A holocaust survivor who retired to work as “The Lollypop Man” at Holy Spirit Catholic Primary School, North Ryde has again retired (for the last time) after 14 years of service and dedication to the school.
Mr Charles Bertinetti spent World War Two in a German work camp at Kirschlegen after being forced to leave a technical school because his mother was Jewish.
He has been farewelled from the school to move into assisted living into a retirement village where his wife Ilse Maria is in the nursing home. He had managed a garage at North Ryde for many years – until his first retirement at age 79.
After eight weeks in hospital he now uses a walker but his daily routine before was very different.
He saw the children safely back and forth across busy (and often congested) Cox’s Road in the morning and afternoon and would conclude his day by driving to his wife’s nursing home to sit with her.
“Now I am only 5 minutes walk from her,” he said.
As a Crossing Guard, Charles (as he is called by the teachers, children and their parents) said he was mentally and physically occupied.
“… and not one day sick,” added Charles.
“I had a mind to go until I was 95… I’m not driving any more, it was hard to give everything up especially my car,”
“It was a good job because it gave me something to do,” he said.
In her farewell to Charles, Principal Jo Fox said the students adored him.
“There’s nothing greater than looking after children and keeping them safe, and you did that with 100 per cent dedication,” said Mrs Fox.
She said Charles was an inspiration to the school because he was very devoted to the children and had a polite manner.
Each class made Charles a farewell card and the children presented him with a glass trophy for service and a super-sized lollypop.
Mrs Fox reminded the school assembly Charles would dress as Santa Claus each week before Christmas holidays.

▸ Data shown
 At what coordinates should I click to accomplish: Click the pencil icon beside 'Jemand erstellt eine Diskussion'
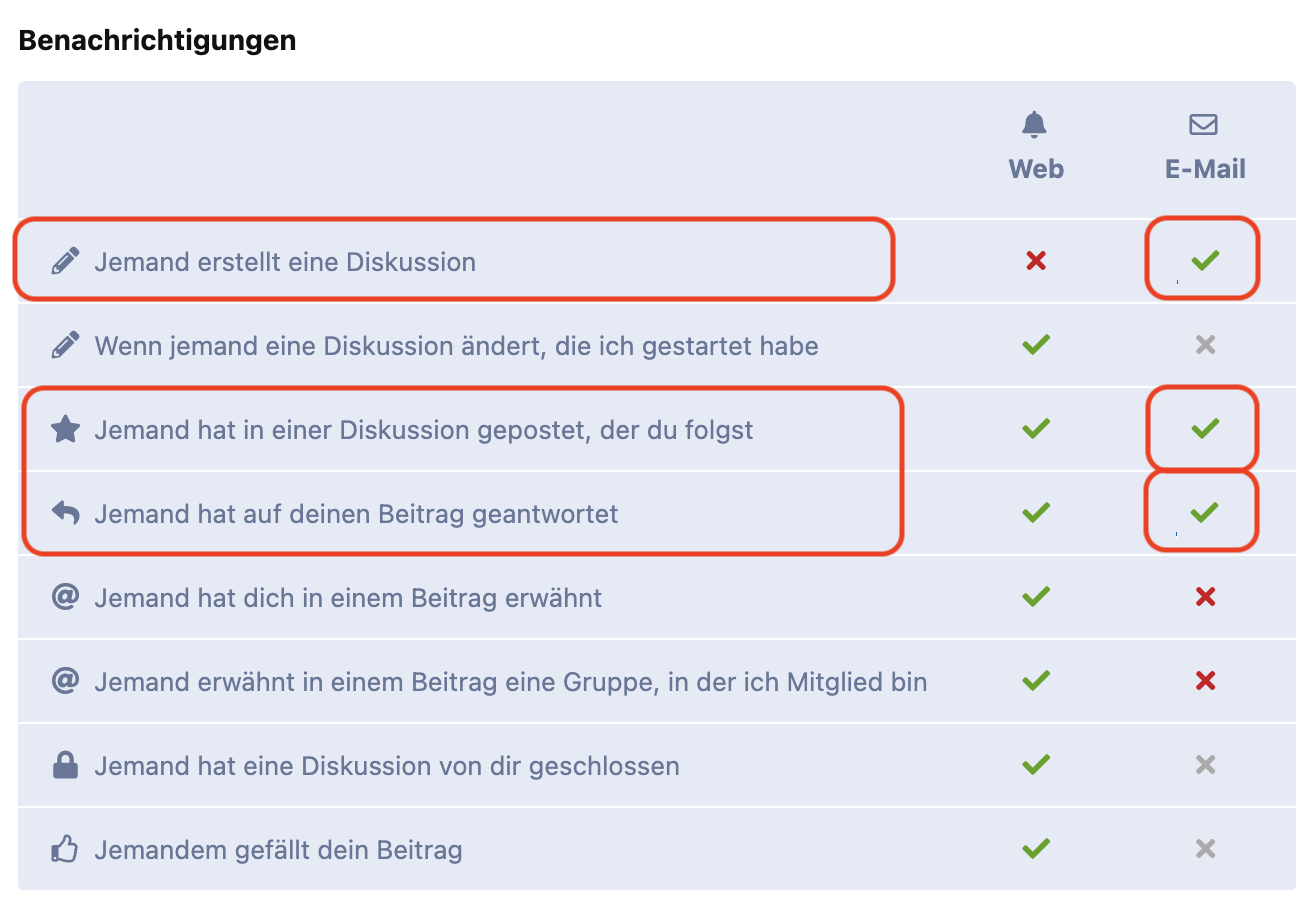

▸ Work task 1
In the article about the school's Lollypop Man, rewrite the paragraph beginning "He has been farewelled from the school" as a short bulleted list that keeps its main facts.
▸ Work task 2
Extend the article about the school's Lollypop Man with a few more sentences that follow on from its final line.
The data isn't needed for anything here.

▸ Exercise result 1
- He was farewelled from the school to move into assisted living at a retirement village.
- His wife, Ilse Maria, is in the nursing home there.
- He managed a garage at North Ryde for many years.
- He first retired at age 79.

▸ Exercise result 2
His son Ralph said Charles was put into a forced labour camp in Germany building a railroad to convey V1 and V2 rockets – fast travelling projectiles carrying high explosives – to bomb Britain.
During his time there he was buried in the cellar of the building for over a day when the Allies bombed it. While he survived his colleagues trapped with him did not. Charles still suffers from claustrophobia.
He managed to get his wife Ilse Maria a job as a secretary in the German work camp so they could at least be together.
She had cycled there after leaving a train during an evacuation from a post office where she worked because the U.S. forces were approaching. She was not of Jewish background or faith so worked as a free citizen.
Charles had given her a pushbike just before he was interned telling her to always have the bike with her.
She took her bike on the evacuation train but decided to leave the train and cycle to his camp to see if she could find him.
Her colleagues stayed behind on the train. The train was bombed and Ilse Maria’s colleagues were all killed.
Charles and Ilse Maria arrived in Australia in August 1951 and Charles celebrates that time every year.
“Dad always says we came as three and now we are 15,” said Ralph.